Discuter avec des gens qui savent devient vite fatigant dès lors qu’on sait ne pas savoir ni jamais pouvoir savoir. Non ? Intéressant dans l’instant mais tout à la fois roboratif et laxatif dans la durée. Les communications de certitudes personnelles et d’évidences égocentrées, qu’elles soient partagées ou non en viennent rapidement à tourner sur elles-mêmes et à centrifuger les esprits ainsi saoulés.
C’est qu’il est difficile d’échapper au piège de ces monologues de groupe qui rebondissent les uns sur les autres, s’alimentant les uns des autres, s’excluant tour à tour à force de voix et de knock-down caféducommerciques. Sauf à jouer les bourrus infréquentables, les plus dubitatifs quant à leurs propres vérités s’y laissent prendre et les posent plus ou moins fermement dans le flux verbal comme des jetons validant leur présence.
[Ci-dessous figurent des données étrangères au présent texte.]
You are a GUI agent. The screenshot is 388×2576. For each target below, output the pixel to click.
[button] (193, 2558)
J’exagère ... Mais je n’en pense pas moins ! Chacun peut témoigner que les dialogues véritables existent et qu’il en a rencontré. Rencontré et vécu de ces discussions qui construisent une vérité du groupe occasionnel à partir des doutes de chacun ; de ces conversations où l’écoute et l’entendement précèdent la parole, où les suppositions remplacent les présupposés, où rien n’est définitif qui ne soit avec le sentiment et l’assentiment de tous, d’où tout point final est donc exclu.
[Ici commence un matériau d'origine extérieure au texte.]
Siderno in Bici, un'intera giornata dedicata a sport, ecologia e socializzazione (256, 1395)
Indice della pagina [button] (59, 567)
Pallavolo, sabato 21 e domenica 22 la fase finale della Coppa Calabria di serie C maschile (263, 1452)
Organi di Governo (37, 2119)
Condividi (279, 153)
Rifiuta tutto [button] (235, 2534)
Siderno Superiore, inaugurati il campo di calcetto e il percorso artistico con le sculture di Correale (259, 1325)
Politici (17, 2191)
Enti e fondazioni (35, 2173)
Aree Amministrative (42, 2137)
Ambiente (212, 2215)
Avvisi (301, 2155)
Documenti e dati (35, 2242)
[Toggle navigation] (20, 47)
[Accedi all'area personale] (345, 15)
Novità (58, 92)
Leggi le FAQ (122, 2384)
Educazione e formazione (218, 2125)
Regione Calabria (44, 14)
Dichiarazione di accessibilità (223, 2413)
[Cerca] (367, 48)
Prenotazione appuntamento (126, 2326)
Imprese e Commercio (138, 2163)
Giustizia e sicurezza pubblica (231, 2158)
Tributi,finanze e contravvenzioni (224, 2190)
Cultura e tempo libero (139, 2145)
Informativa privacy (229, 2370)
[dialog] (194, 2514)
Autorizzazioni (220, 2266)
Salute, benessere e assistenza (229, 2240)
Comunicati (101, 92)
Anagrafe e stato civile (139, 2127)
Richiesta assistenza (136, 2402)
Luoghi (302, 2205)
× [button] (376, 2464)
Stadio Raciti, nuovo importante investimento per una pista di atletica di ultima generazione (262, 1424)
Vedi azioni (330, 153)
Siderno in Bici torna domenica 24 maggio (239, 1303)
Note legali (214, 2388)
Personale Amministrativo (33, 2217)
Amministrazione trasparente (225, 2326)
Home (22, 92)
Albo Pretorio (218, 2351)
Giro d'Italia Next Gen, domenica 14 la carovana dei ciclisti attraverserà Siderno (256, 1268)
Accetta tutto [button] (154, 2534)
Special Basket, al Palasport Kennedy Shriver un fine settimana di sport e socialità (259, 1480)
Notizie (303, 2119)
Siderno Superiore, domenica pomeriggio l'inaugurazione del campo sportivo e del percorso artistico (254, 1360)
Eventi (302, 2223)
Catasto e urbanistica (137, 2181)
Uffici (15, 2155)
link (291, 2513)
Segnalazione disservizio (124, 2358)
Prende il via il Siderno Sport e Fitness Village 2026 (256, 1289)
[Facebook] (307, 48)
Ces rencontres de vérité(s) sont trop rares et trop brèves, faute sans doute de savoir les cueillir sur le bord de la route, les pêcher au fil de l’eau, les provoquer peut-être au gré d’une étincelle. Le silence radio n’étant la solution que dans la discussion avec soi-même et l’au-delà qui peut s’y trouver, il est sans doute préférable de continuer à marcher, naviguer et entretenir la flamme ... l’esprit aux aguets.